Starting this Sunday, August 12th, through the following Saturday, August 18th, Marylanders will be able to purchase certain clothing items costing less than $100 without paying the state's 6% sales tax (you can find more information about the holiday here). However, it's not as good a deal as it sounds.
The sales tax holiday was established in 2007 as a way to help families with back-to-school expenses and to promote Maryland retailers. At the time, legislators thought that the state was on track for budget surpluses and could afford the lost revenue. The recession derailed that plan, and the state is still struggling to recover. Now, the sales tax holiday is a loss the state can ill afford.

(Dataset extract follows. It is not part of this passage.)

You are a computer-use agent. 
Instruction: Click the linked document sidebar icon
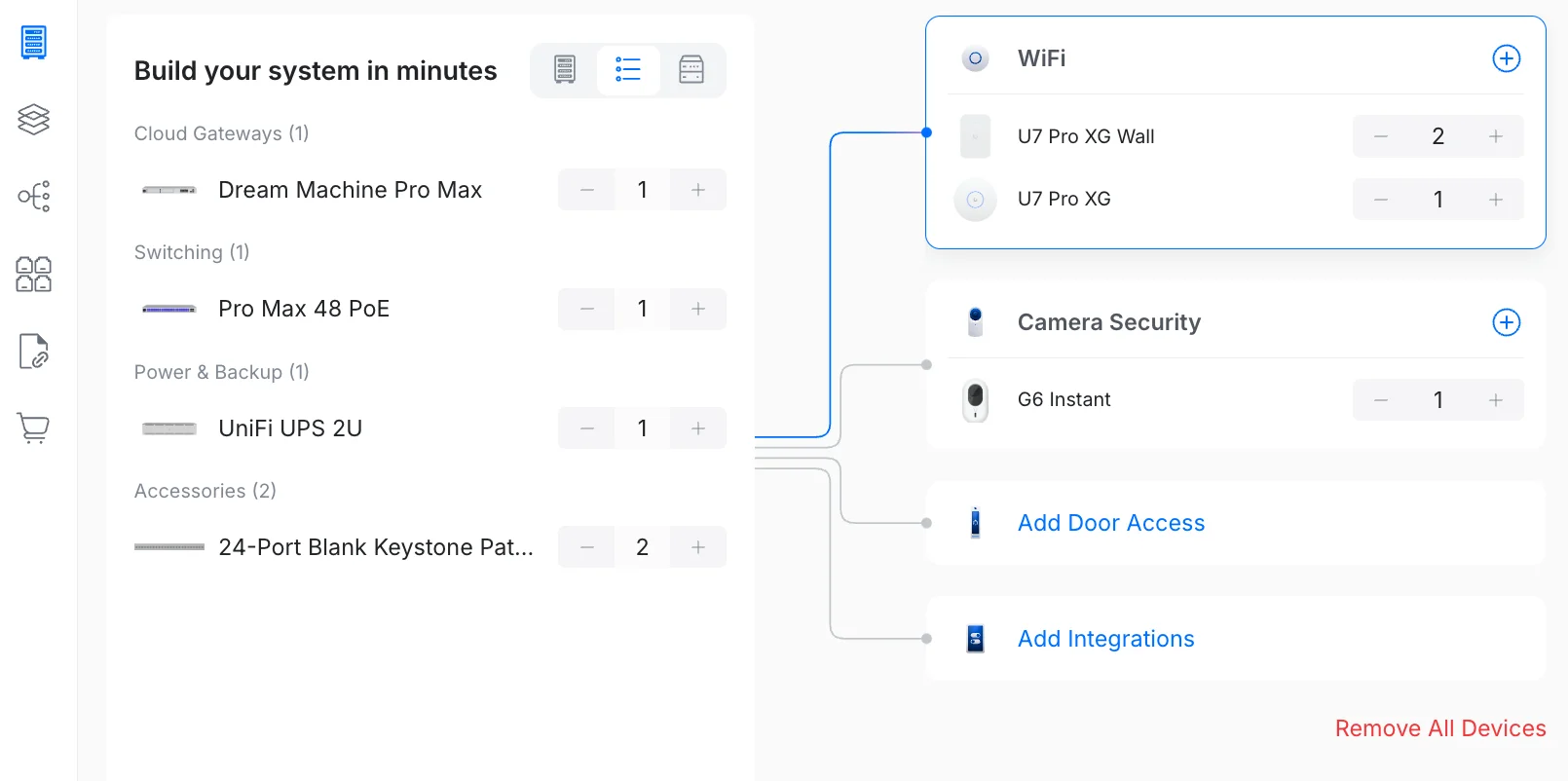(34, 352)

Estimates are that the sales tax holiday costs the state treasury about $10 million in lost revenues. That's enough money to provide 1,000
families with emergency housing assistance, or state college scholarships for 4,000
students. And it comes as the state begins to grapple with how to fix the remaining $400-500 million structural deficit in the FY 2014 budget.
Since 1997, at least 20 states and the District of Columbia
have held tax holidays. They mostly involve clothes,
computers, school supplies, and appliances. Florida extended tax holidays to
hurricane-preparedness items. Yet many experts don't think stores benefit much from sales tax
holidays. Research has found that in many cases removing sales taxes for a few
days affects the timing of purchases rather than the volume. Business might be
up during a sales tax holiday, but it goes down at other times as people shift their purchases to the tax-free days. One Florida study even showed that retailers raised prices (or
lowered their normal discounts) during the tax holiday so they took 20 cents out
of every dollar customers saved on taxes.
Tax holidays can be confusing too. In Maryland
the purchase of clothing under $100 will be tax free; but if you exchange the
item after the tax holiday you have to pay tax on the new item (unless you
exchange it). If you get a rain check and redeem it after
the tax-free week, you'll have to pay tax. The store can’t break up something
that’s normally a set (like selling the parts of a suit separately) to get the prices
of the individual components under $100 and sell them tax-free. And the tax holiday
doesn't apply to accessories, like belts, scarves and neckties.
More importantly, the
sales tax holiday provides little relief to low-income Marylanders who are less able to shift the timing of their purchases
to coincide with the sales tax holiday.
A better way to help families struggling to stay afloat would
be to reform the tax system in Maryland to ensure the long-term revenue needed for services
like education, health care, and job training that help people make their own
way, take risks, and be productive. Asking out-of-state web-based retailers to play by the same rules as those on Maryland's main streets would be an excellent start.
Is the sales tax holiday worth it? It provides a little
excitement and free promotion for retailers. It gives government officials something to claim credit for. It may help families a little bit with back-to-school shopping,
but few shoppers would get excited about a “giant 6%-off sale,” which would amount to the same thing. It costs us, as
citizens, real money from our state treasury during a time when Maryland is
cutting public services and can ill afford to make the hole we are trying to
dig out of even deeper.
The bottom line is the tax
holiday is not a good use of our limited resources. Interestingly, both the progressive Institute on Taxation and Economic Policy and
the conservative Tax Foundation agree with me. While the tax holiday might help consumers and
businesses a little bit, a strong economy and safety net will help them more. That takes public
investment and those investments take money. There are more direct, less costly ways to
help retailers and working families. We can’t afford to be spending money on
gimmicks like tax holidays when we still have high unemployment and foreclosure rates,
and losses of revenue needed for education and healthcare.